"Itu ada sekitar 776 (pasal) atau sekitar itu," kata Dirjen Peraturan dan Perundangan-Undangan Kemenkum HAM, Wicipto Setiadi di Gedung DPR, Senayan, Rabu (10/6/2015).
DPR periode 2009-2014 sebelumnya sudah membahas RUU KUHP namun tak selesai. Karena DPR tidak menganut prinsip carry over, maka pembahasan harus dimulai dari awal. Meski begitu, pemerintah tetap menggunakan draf periode lalu dengan sejumlah penambahan hasil diskusi dengan berbagai pihak. .
"(Draf) yang lalu kemarin plus ada perkembangan-perkembangan baru. Jadi itu sudah didiskusikan lagi selain yang kemarin yang sudah dibahas oleh DPR periode lalu," ujarnya.
Wicipto sudah menandai beberapa pasal yang akan menjadi perdebatan panjang dalam pembahasan.
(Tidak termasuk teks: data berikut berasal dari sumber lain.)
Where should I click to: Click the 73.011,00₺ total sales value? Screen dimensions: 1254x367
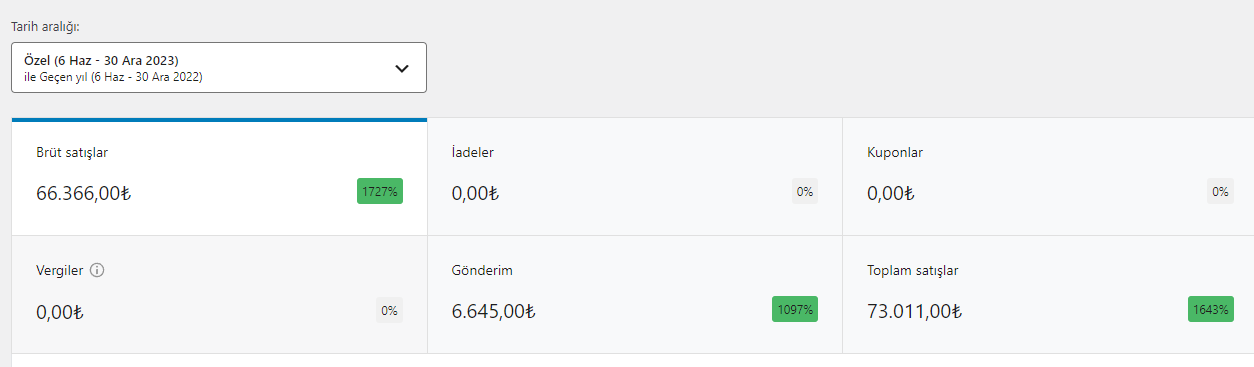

Salah satunya adalah tentang hukuman mati.
"Pasalnya banyak tapi pasti hukuman mati krusial, kemudian mungkin restoratif justice itu akan menjadi diskusi yang panjang," ucap Wicipto.
Secara terpisah, Wakil Ketua Komisi III Benny K Harman mengungkap beberapa isu krusial lainnya di RUU KUHP. Meski banyak yang harus dibahas, namun dia optimistis revisi ini akan selesai karena sebenarnya tinggal mengulang pembahasan di periode lalu.
"Misalnya mengenai prinsip legalitas, mengenai hukuman mati, jenis-jenis pemidanaan, kemudian bagaimana black magic, kejahatan IT, cybercrime, money laundring, korupsi, terorisme," ucap Benny yang telah ditunjuk menjadi Ketua Panja RUU KUHP ini.